Stored lines

···

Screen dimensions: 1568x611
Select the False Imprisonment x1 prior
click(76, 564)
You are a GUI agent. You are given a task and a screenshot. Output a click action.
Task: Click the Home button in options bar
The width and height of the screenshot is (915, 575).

···

Rewrite the lines above as a numbered list, skipping any blank lines.

1. Screen dimensions: 1568x611
2. Select the False Imprisonment x1 prior
3. click(76, 564)
4. You are a GUI agent. You are given a task and a screenshot. Output a click action.
5. Task: Click the Home button in options bar
6. The width and height of the screenshot is (915, 575).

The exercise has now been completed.